LOL. You must have grown up in my house. No way, no how was my mother cooking "special" meals for us kids (4). We were lucky if she even asked what we wanted for dinner. ;)

Basically, my pediatrician told me the same thing, after 32 years practicing medicine, He has yet to have a kid come in who starved himself to death.

I do ask my kids what they would like for dinner, some times they get their first choice, some times they don't. Unlike burger king, they don't get it their way.

I would simply start introducing items, maybe one at a time. don't make it into a contest of wills but let her know that this is it. dinner is done and you're not taking request.

Don't make it an issue. If you don't want her eating a lot of processed foods, easy. don't bring them into the house. That's how we cut out soda. simply stop buying the stuff.

I agree with this. If there are things you don't want them to have, don't bring them into the house.
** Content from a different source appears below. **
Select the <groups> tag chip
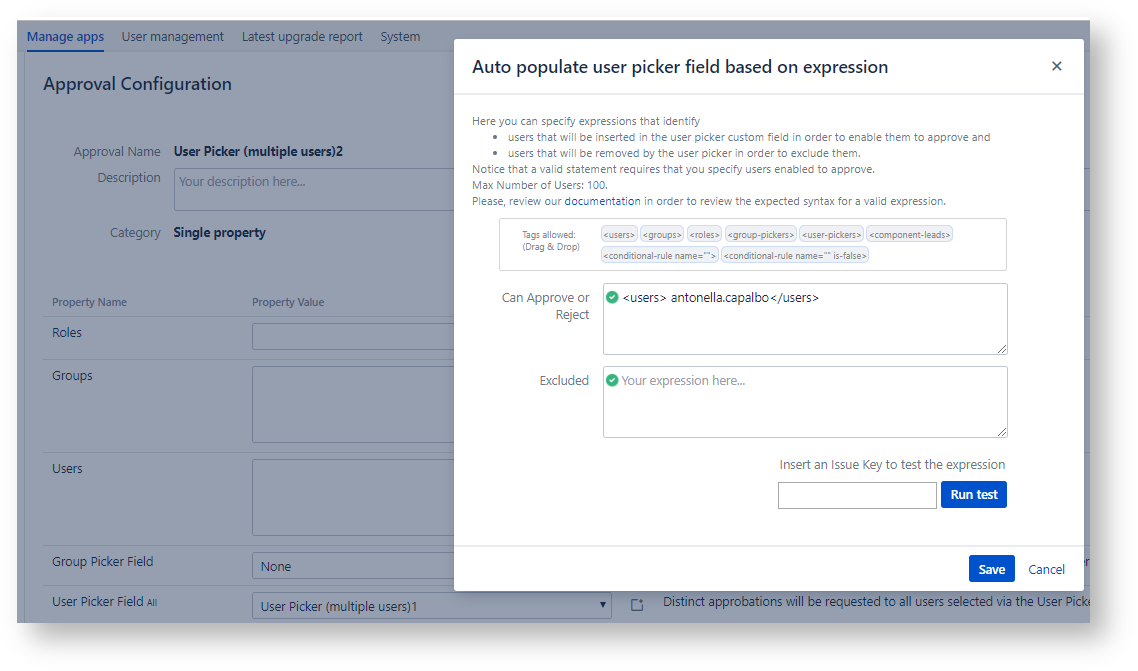Viewport: 1138px width, 671px height. point(662,235)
And like the others have said, a child isn't going to starve themself to death. Cook dinner and if she doesn't want to eat it, don't make her. She can wait until the next meal. But don't let her eat unhealthy stuff instead of or in between. If she isn't getting enough food she'll eventually eat what's in front of her, it's in our genes to survive.

Really, food should be a means to keep us alive, it shouldn't be about whether we like it or not. That's part of what societies problem is now, we eat because we want to, not because we need to.
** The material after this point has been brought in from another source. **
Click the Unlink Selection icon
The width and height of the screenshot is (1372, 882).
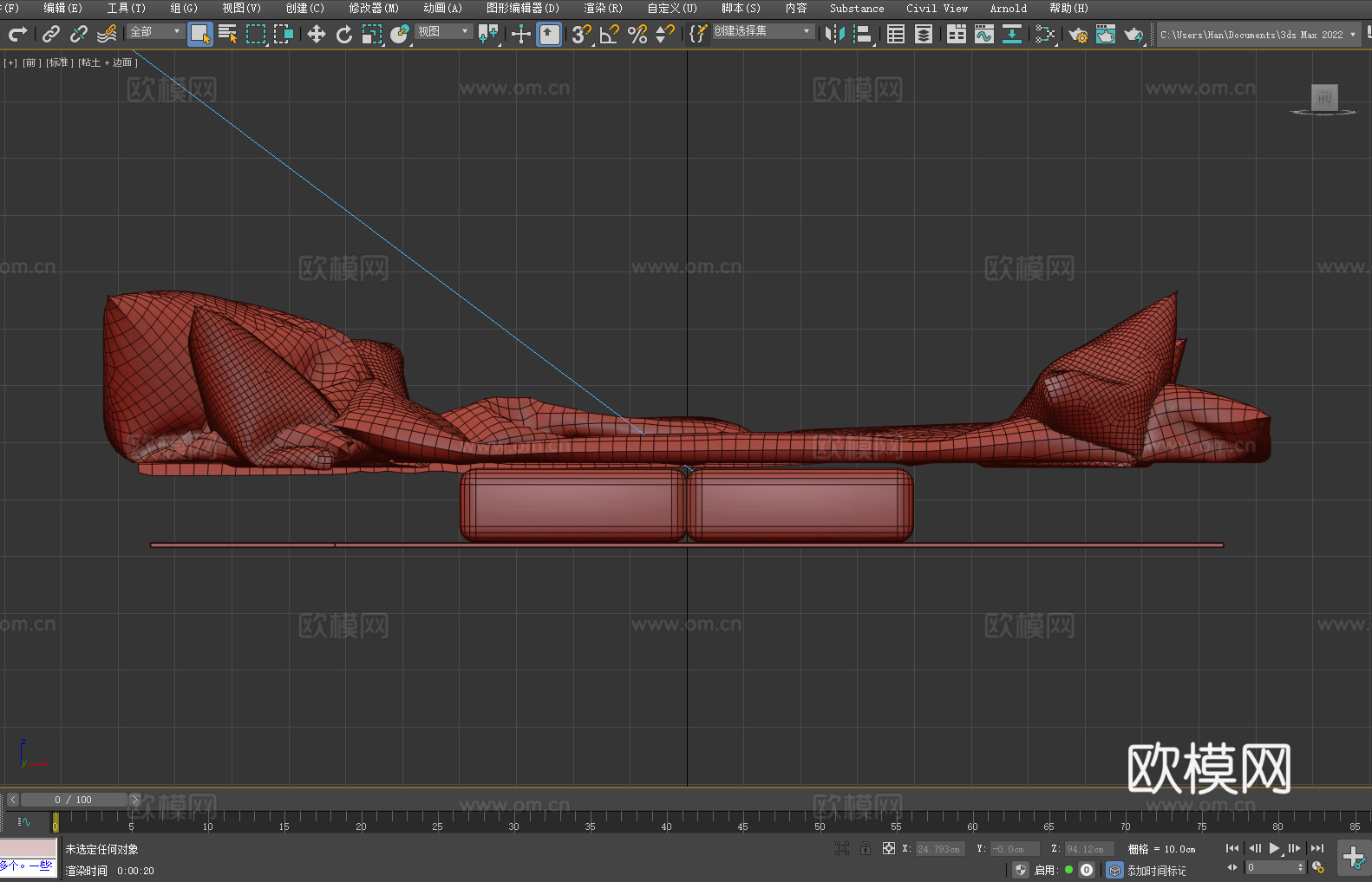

I like the suggestion too of letting her help with the meal prep. And if she wants to cook stuff that's unhealthy, simply tell her no, it isn't allowed. If she throws a fit and says then she doesn't want to help, then say fine, then you fix the dinner and she is back to the option of either eating what you cook or waiting to eat until the next meal.

Life is about choices, you have to pick one and deal with the consequences, whether they are good or bad. What kids need to learn is that life may be about choices, but those choices are often times limited. And you (general you, not specific you) as a parent are in charge of limiting those choices to only include ones that are in your child's best interest .
 
Something I've read about, are people who create picture food journals.

They said the more they got into it, the more they started eating healthier stuff just because it started looking more appealing in the pictures than greasy fatty stuff. Have her take a picture of her dinner plate and keep a journal the computer. Or make both your kids do it. Then they can start comparing how colorful and varied their plates are.

There's also certain foods that I'll only eat raw or eat cooked. Like carrots, they are so gross cooked but I love them raw. Broccoli, love it cooked but hate it raw or cold.